#### [ENTRIES SHOWN]
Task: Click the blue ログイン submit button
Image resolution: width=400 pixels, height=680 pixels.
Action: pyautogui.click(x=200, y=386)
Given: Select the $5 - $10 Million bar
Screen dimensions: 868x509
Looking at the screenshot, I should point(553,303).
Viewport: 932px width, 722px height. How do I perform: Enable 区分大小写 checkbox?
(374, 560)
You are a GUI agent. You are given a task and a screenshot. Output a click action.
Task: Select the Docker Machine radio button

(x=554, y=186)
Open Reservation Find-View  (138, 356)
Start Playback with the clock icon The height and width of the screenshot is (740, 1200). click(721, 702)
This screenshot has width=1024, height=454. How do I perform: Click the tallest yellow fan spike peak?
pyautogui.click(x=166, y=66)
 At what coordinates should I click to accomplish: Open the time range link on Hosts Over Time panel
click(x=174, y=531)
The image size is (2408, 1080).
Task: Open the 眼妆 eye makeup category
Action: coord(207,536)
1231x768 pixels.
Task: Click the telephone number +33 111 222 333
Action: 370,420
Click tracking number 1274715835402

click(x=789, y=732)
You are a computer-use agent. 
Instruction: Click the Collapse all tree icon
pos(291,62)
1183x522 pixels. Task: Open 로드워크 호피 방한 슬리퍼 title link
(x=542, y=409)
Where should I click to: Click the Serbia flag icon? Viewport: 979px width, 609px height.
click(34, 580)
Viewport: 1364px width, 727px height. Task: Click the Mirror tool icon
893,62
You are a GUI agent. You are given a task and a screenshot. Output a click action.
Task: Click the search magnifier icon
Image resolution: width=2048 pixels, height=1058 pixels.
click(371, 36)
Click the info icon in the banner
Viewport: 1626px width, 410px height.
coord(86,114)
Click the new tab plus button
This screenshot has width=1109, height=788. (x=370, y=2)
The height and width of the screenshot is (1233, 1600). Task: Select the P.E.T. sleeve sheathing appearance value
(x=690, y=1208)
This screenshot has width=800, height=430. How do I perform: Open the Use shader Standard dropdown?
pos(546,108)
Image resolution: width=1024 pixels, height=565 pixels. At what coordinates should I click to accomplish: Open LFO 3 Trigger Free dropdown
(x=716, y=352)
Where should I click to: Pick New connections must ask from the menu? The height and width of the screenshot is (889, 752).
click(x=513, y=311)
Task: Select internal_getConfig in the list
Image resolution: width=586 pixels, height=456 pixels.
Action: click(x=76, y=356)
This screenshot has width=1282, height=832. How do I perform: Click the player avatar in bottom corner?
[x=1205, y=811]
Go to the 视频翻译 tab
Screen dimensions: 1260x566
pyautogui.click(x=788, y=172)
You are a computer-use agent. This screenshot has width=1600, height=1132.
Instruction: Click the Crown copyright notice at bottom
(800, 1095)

#### [TASK TO CARRY OUT]
The answer must be the full listing, restated word for word.

#### [OUTPUT OF THE TASK]
Task: Click the blue ログイン submit button
Image resolution: width=400 pixels, height=680 pixels.
Action: pyautogui.click(x=200, y=386)
Given: Select the $5 - $10 Million bar
Screen dimensions: 868x509
Looking at the screenshot, I should point(553,303).
Viewport: 932px width, 722px height. How do I perform: Enable 区分大小写 checkbox?
(374, 560)
You are a GUI agent. You are given a task and a screenshot. Output a click action.
Task: Select the Docker Machine radio button

(x=554, y=186)
Open Reservation Find-View  (138, 356)
Start Playback with the clock icon The height and width of the screenshot is (740, 1200). click(721, 702)
This screenshot has width=1024, height=454. How do I perform: Click the tallest yellow fan spike peak?
pyautogui.click(x=166, y=66)
 At what coordinates should I click to accomplish: Open the time range link on Hosts Over Time panel
click(x=174, y=531)
The image size is (2408, 1080).
Task: Open the 眼妆 eye makeup category
Action: coord(207,536)
1231x768 pixels.
Task: Click the telephone number +33 111 222 333
Action: 370,420
Click tracking number 1274715835402

click(x=789, y=732)
You are a computer-use agent. 
Instruction: Click the Collapse all tree icon
pos(291,62)
1183x522 pixels. Task: Open 로드워크 호피 방한 슬리퍼 title link
(x=542, y=409)
Where should I click to: Click the Serbia flag icon? Viewport: 979px width, 609px height.
click(34, 580)
Viewport: 1364px width, 727px height. Task: Click the Mirror tool icon
893,62
You are a GUI agent. You are given a task and a screenshot. Output a click action.
Task: Click the search magnifier icon
Image resolution: width=2048 pixels, height=1058 pixels.
click(371, 36)
Click the info icon in the banner
Viewport: 1626px width, 410px height.
coord(86,114)
Click the new tab plus button
This screenshot has width=1109, height=788. (x=370, y=2)
The height and width of the screenshot is (1233, 1600). Task: Select the P.E.T. sleeve sheathing appearance value
(x=690, y=1208)
This screenshot has width=800, height=430. How do I perform: Open the Use shader Standard dropdown?
pos(546,108)
Image resolution: width=1024 pixels, height=565 pixels. At what coordinates should I click to accomplish: Open LFO 3 Trigger Free dropdown
(x=716, y=352)
Where should I click to: Pick New connections must ask from the menu? The height and width of the screenshot is (889, 752).
click(x=513, y=311)
Task: Select internal_getConfig in the list
Image resolution: width=586 pixels, height=456 pixels.
Action: click(x=76, y=356)
This screenshot has width=1282, height=832. How do I perform: Click the player avatar in bottom corner?
[x=1205, y=811]
Go to the 视频翻译 tab
Screen dimensions: 1260x566
pyautogui.click(x=788, y=172)
You are a computer-use agent. This screenshot has width=1600, height=1132.
Instruction: Click the Crown copyright notice at bottom
(800, 1095)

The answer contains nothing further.